Review: The Woman in the Woods by John Connolly

The Woman in the Woods

John Connolly

Charlie Parker Series

June 12, 2018

The Woman in the Woods by John Connolly is the 16th book in the Charlie Parker series, where the body of a woman—who apparently died in childbirth—is discovered, and Parker is hired to track down both her identity and her missing child.

Irish writer John Connolly has won the Agatha, Anthony, Barry, Edgar, and Shamus awards for his work, and he is perhaps most well-known for the Charlie Parker series that began with Every Dead Thing back in 1999. If you haven’t come across these novels before, now is a great time to start. The 16th installment of the series, The Woman in the Woods, is out this summer, and while I’m sure longtime fans will be overjoyed, those just now discovering the series will find much to enjoy about it as well. It’s a smart and spooky supernatural thriller starring a private detective who often finds himself at odds with the law while always, in the end, trying to do what’s right.

The story begins in a bar in Portland, Maine. Charlie and his longtime friend Louis are catching up over drinks while Louis’s partner recovers from cancer surgery in New York City. Louis is a man with a dark past that includes the lynching of his father and revenge for the same, so when they exit the bar and see a truck covered in Confederate flags, he decides to blow it up.

Meanwhile, we turn to the story of a young boy and his mother, as different from each other as night and day. Connolly’s turn of phrase really shines in this moment as he switches from the rough words to describe Parker and Louis to the more fantastical:

His eyes, quite dark, were fixed on the woman before him: Holly, his mother, although had one been separated from the other, no stranger would have reunited them by sight alone. She was blond where Daniel was ebony, ruddy where he was wan, light to his shade. She love him—had loved him from the first—but his temperament, like his coloring, was alien to hers. A changeling, some might have said, left in the cradle while her true son—less troubled than this one, gentler in his soul—was taken to dwell deep below the earth with the older beings, and light up their hollows with his spirit.

The juxtaposition of this deeply imaginative and lyrical prose against the ugliness of the world in which Parker inhabits is a theme throughout the novel and perhaps makes this a detective story unlike any other.

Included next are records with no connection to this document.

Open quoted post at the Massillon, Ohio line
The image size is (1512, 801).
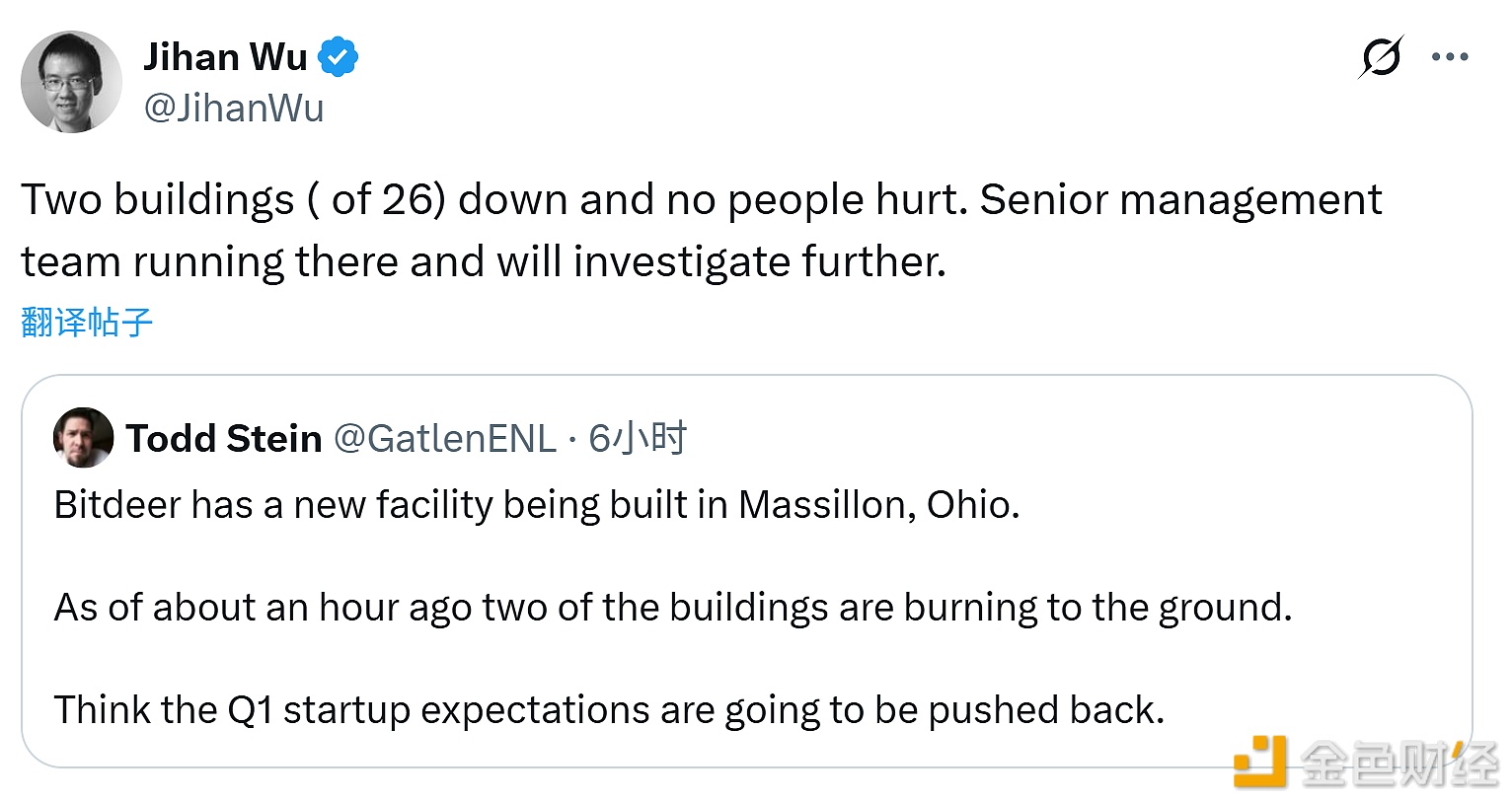click(878, 505)

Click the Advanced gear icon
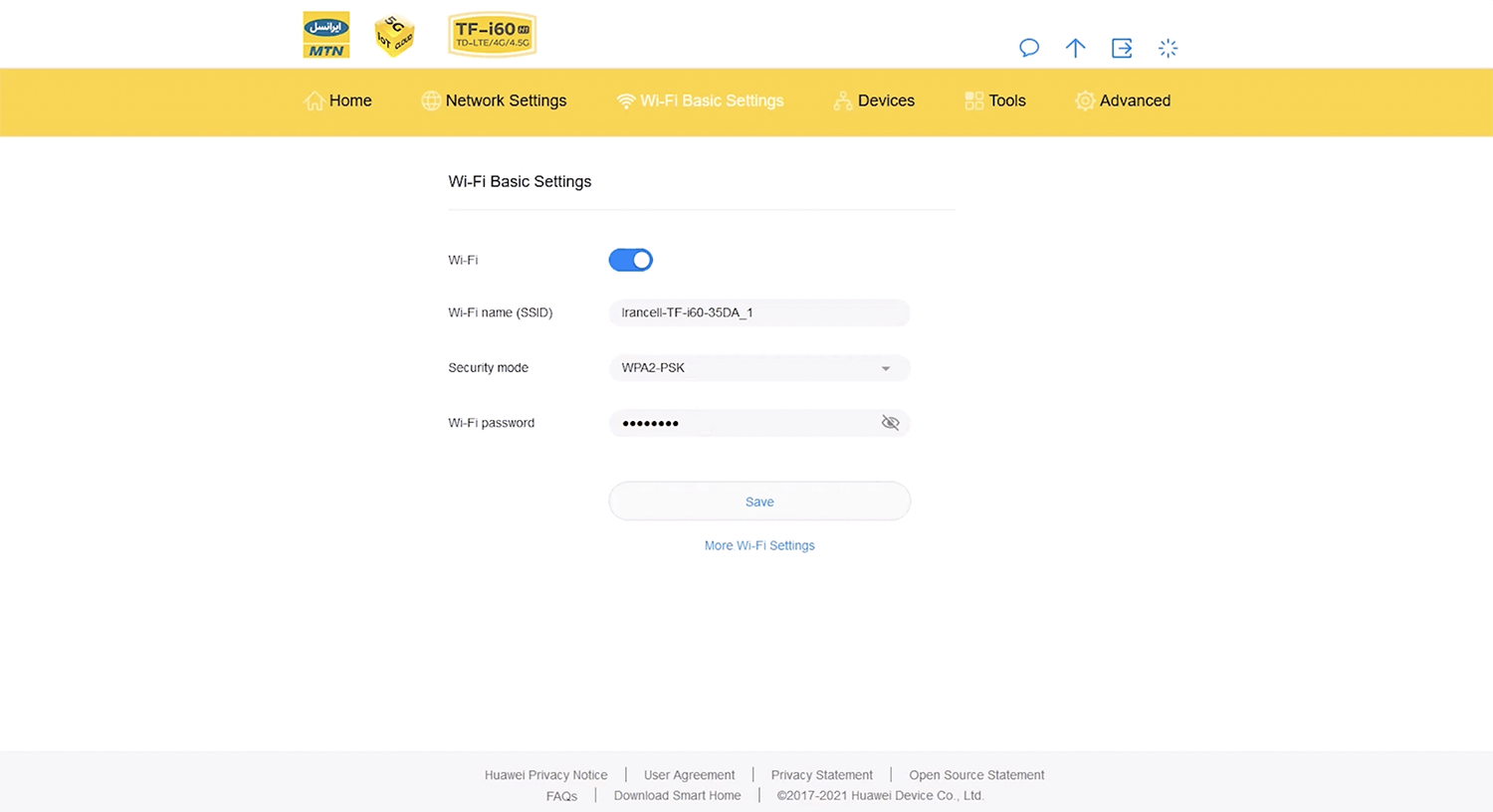[x=1085, y=101]
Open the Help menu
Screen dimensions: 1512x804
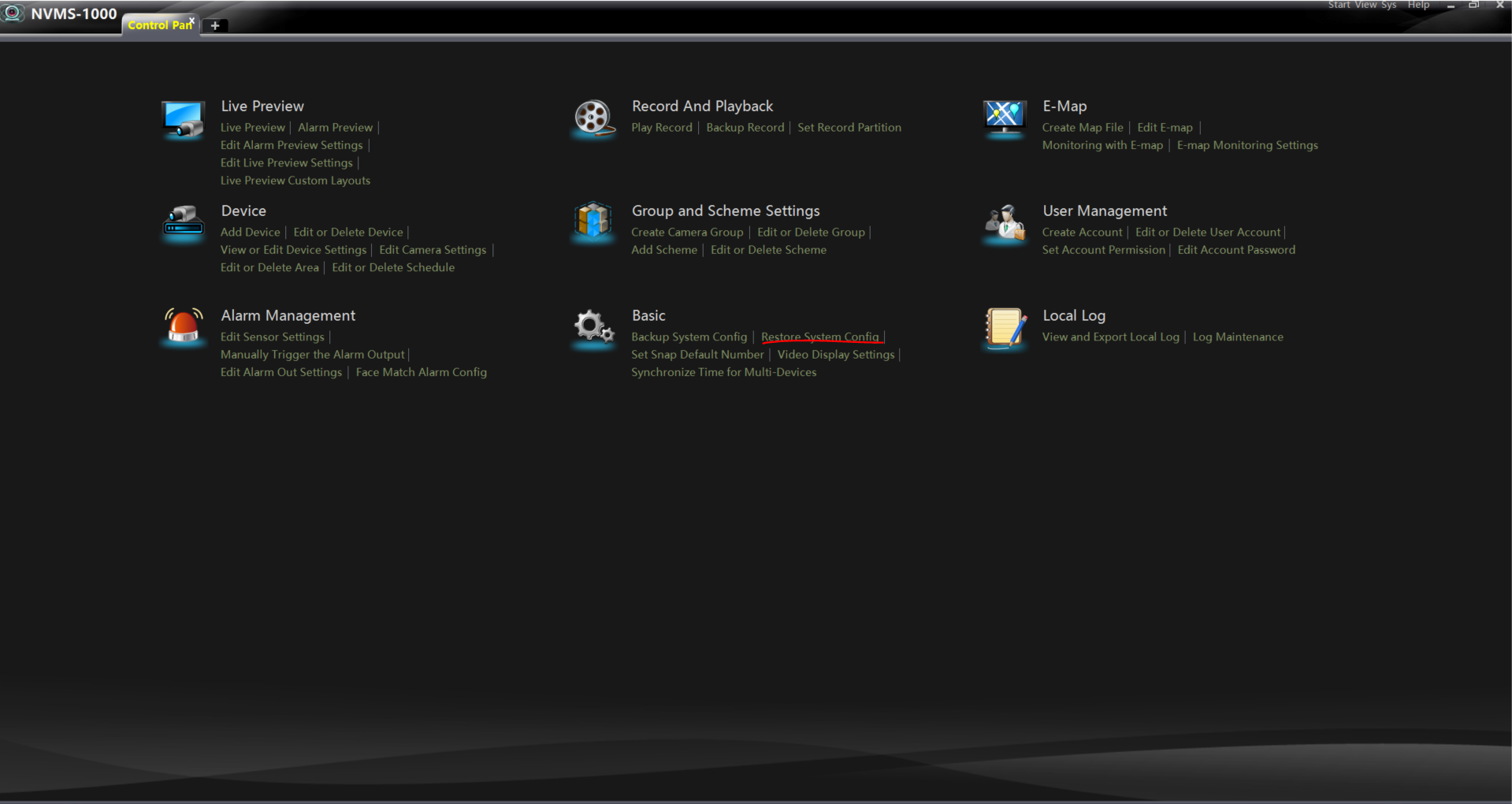tap(1418, 6)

Soon, we learn that the body of a woman showing signs of having just given birth was found in the woods near Daniel and Holly Weaver’s part of the state. Though her death was not a homicide, signs at the grave indicate that she was not alone—and that the baby is missing. Moxie Castin, a lawyer, has hired Parker to shadow the police investigation and see if he can locate the child. In the meantime, bodies are beginning to pile up in other parts of the country as two others—Quayle and his assistant, Pallida Mors—are also on the hunt for the child. But it’s not just the child they want.

At this point, the supernatural comes into play. It’s a subtle thing, woven into the story so seamlessly that it doesn’t jar against the realism of this world that Connolly has created. Quayle is something other, and his partner Mors is even more so. And it’s not actually the child they want. It’s something altogether evil that was left with the child. Something that could bring Hell to Earth.

Parker is dealing with the all too real consequences of Louis’s actions, a hunt for a missing child, a police force that’s reluctant to work with him thanks to his shady past, and mysterious and horrifying entities out to destroy reality as we know it. Though the book weighs in at a hefty 496 pages, the story moves at a breakneck pace as events come to a head in a rather startling finale. Will Parker outwit his enemies? And what consequences will his actions have on the fate of humanity? We’re left hanging on those questions, but not in a way that ruins the resolve of the primary mystery related to the missing child and the woman in the woods. It only compels the reader to seek out more in this series and leaves us with a promise of more to come after this one.

Learn More Or Order A Copy

Comments

  1. 바카라사이트

    Throughout the years, Michelin and its stars have ascended as a symbol of success and notoriety in the culinary world – some say akin to a film winning an Academy Award for Best Picture.

Comments are closed.

The owner of this website has made a commitment to accessibility and inclusion, please report any problems that you encounter using the contact form on this website. This site uses the WP ADA Compliance Check plugin to enhance accessibility.